Katie Schwarzmann (born September 15, 1991) is an American women's lacrosse player. Having played with the Maryland Terrapins at the collegiate level, she was a two-time winner of the Tewaaraton Trophy. She was also a member of the US national team from 2010 to 2013. In 2016, she was selected first overall in the inaugural United Women's Lacrosse League draft, selected by the Baltimore Ride.

==Playing career==

===NCAA===
As a freshman, Schwarzmann would score three goals in the Terrapins victory over Northwestern in the 2010 NCAA championship game. Her 65 goals would lead the team during her sophomore season.
In the aftermath of her junior season, Schwarzmann's 72 goals ranked second in the NCAA, while leading all competitors in the ACC conference. With the Terrapins going undefeated in her senior season, Schwarzmann would open the campaign with a hat trick against Richmond. On February 17, she would score a career high seven goals in a 19–11 win against Syracuse. Following her senior year, she would capture multiple honors including: ACC Offensive Player of the Year, IWLCA First Team All-American, Synapse Sport Midfielder of the Year and ACC Championship Most Valuable Player.
Schwarzmann graduated third all-time in Terrapins history with 228 goals and 304 points (304). As a side note, she became only the third player to have won the Tewaarton Award twice. The others were Kristen Kjellman (2006–07) and Hannah Nielsen (2008–09).

===USA Lacrosse===
In 2013, she was a member of the United States roster that captured the gold medal at the 2013 FIL World Cup held east of Toronto in Oshawa, Ontario. The youngest member of the team, she would register 10 goals, complemented by four assists in a total of seven tournament games.

===UWLX===
The first-ever draft pick of the Baltimore Ride, she was also the first player ever selected in the history of the UWLX Draft.

==Coaching career==
In July 2014, Schwarzmann was hired in a coaching position with Mount St.
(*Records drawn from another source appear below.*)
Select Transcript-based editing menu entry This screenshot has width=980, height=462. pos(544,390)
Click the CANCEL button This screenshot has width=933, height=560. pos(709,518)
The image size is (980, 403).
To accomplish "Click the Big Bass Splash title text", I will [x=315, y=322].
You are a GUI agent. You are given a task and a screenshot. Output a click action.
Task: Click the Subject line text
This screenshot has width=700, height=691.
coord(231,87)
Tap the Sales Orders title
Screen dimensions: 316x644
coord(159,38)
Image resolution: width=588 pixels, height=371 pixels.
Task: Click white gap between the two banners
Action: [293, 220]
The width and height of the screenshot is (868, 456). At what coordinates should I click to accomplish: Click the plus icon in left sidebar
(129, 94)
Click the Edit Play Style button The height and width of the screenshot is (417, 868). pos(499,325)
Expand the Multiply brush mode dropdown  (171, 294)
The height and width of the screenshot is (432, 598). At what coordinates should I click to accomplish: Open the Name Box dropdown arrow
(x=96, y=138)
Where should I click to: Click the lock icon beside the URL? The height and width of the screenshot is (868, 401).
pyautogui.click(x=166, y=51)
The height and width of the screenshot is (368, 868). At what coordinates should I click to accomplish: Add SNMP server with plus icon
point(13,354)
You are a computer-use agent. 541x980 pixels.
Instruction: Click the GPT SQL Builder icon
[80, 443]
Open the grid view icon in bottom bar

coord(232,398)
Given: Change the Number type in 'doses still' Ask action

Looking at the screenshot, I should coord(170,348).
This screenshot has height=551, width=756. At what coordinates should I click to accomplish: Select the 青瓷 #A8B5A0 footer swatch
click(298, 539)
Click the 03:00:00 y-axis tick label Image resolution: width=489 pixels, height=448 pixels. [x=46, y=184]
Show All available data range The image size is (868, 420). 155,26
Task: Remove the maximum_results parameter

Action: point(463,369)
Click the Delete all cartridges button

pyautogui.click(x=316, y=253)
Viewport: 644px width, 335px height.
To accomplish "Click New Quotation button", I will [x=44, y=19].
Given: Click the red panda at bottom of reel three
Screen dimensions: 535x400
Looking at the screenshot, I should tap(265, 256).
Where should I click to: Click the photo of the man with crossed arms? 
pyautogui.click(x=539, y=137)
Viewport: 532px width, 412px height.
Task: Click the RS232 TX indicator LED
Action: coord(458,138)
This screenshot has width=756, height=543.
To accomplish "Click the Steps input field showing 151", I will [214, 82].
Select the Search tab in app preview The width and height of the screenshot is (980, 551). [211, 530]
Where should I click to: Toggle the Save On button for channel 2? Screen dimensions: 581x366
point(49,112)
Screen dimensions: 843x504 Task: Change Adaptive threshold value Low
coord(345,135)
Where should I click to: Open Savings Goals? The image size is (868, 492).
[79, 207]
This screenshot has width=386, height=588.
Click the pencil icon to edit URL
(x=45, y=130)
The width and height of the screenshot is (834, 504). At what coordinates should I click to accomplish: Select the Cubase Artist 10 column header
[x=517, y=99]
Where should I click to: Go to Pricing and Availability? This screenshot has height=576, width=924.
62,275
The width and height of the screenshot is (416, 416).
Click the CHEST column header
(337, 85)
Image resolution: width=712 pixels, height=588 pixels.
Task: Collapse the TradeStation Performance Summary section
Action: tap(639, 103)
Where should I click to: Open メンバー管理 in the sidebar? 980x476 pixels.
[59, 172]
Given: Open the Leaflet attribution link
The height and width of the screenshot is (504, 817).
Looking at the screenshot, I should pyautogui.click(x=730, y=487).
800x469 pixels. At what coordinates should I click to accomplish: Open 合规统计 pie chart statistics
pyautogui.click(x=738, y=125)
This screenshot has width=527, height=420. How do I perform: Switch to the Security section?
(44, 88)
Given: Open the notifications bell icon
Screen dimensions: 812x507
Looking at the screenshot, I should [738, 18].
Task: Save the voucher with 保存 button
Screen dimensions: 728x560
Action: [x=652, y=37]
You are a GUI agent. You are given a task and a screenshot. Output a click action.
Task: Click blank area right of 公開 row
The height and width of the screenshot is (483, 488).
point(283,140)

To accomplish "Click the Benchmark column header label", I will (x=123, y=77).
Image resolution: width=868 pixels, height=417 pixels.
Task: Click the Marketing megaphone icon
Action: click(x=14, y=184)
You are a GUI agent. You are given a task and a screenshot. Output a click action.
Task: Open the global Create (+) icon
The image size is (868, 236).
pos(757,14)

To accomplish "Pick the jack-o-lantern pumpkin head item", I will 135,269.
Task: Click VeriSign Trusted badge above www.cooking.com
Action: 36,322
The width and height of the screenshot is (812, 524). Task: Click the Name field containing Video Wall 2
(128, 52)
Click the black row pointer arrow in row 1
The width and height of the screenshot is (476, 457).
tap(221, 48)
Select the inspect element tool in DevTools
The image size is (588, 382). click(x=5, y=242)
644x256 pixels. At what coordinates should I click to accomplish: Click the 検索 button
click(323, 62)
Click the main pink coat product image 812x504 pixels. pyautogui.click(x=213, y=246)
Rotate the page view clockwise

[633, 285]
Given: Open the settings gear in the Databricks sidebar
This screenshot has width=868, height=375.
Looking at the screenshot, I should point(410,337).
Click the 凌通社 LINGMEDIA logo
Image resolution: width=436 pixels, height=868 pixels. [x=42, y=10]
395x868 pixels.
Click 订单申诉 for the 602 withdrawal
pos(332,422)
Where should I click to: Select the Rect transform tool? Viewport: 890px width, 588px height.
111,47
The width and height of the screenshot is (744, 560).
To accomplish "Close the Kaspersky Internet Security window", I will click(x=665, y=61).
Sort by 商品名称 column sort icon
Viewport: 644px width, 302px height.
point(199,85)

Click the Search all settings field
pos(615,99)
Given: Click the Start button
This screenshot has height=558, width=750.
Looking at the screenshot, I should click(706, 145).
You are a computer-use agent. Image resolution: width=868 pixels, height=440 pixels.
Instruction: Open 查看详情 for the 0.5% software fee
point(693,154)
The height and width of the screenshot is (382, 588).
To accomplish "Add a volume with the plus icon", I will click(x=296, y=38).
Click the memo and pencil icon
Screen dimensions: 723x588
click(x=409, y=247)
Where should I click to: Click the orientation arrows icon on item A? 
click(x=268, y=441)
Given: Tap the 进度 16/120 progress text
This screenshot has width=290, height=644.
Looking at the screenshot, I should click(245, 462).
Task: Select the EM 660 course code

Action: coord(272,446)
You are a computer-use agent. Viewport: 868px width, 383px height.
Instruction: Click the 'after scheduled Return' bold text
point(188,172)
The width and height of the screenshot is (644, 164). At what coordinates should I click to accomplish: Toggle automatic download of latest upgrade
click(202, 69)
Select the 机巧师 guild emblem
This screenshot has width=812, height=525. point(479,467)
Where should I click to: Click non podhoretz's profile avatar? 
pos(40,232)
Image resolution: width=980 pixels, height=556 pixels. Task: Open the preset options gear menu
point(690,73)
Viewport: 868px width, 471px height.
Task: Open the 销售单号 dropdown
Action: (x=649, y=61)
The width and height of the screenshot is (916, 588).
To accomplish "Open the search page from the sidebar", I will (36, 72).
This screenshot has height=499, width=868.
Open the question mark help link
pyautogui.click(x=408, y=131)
Mary's. Her younger sister, Katie, also joined her on the coaching staff.

==Statistics==
- GP = Games Played
- G = Goals
- A = Assists
- PTS = Points
- GB = Ground Balls
- DC = Draw Controls

| | | | | | | | | | |
| Season | Team | League | GP | G | A | PTS | GB | DC | CT |
| 2010 | Maryland Terrapins | NCAA | 23 | 33 | 11 | 44 | 38 | 29 | 15 |
| 2011 | Maryland Terrapins | NCAA | 23 | 65 | 16 | 81 | 38 | 45 | 22 |
| 2012 | Maryland Terrapins | NCAA | 23 | 72 | 22 | 94 | 31 | 52 | 17 |
| 2013 | Maryland Terrapins | NCAA | 23 | 58 | 27 | 85 | 39 | 39 | 19 |
| NCAA Totals | 92 | 228 | 76 | 304 | 146 | 165 | 73 | | |

==Awards and honors==

===NCAA===
- 2010 ACC Rookie of the Year
- 2010-13 All-ACC First Team
- 2011-13 All-ACC Tournament Team
- 2012-13 ACC Offensive Player of the Year
- 2012-13 ACC Championship Most Valuable Player
- 2011 Honda Sports Award finalist
- 2010 IWLCA All-America third team
- 2011-13 IWLCA All-America first team
- 2011-13 IWLCA National Midfielder of the Year
- 2010 NCAA Rookie of the Year
- 2011 Tewaaraton Award finalist
- 2012, 2013 Tewaaraton Award

==Personal==
Her two sisters, Ashley and Lauren played lacrosse at Johns Hopkins.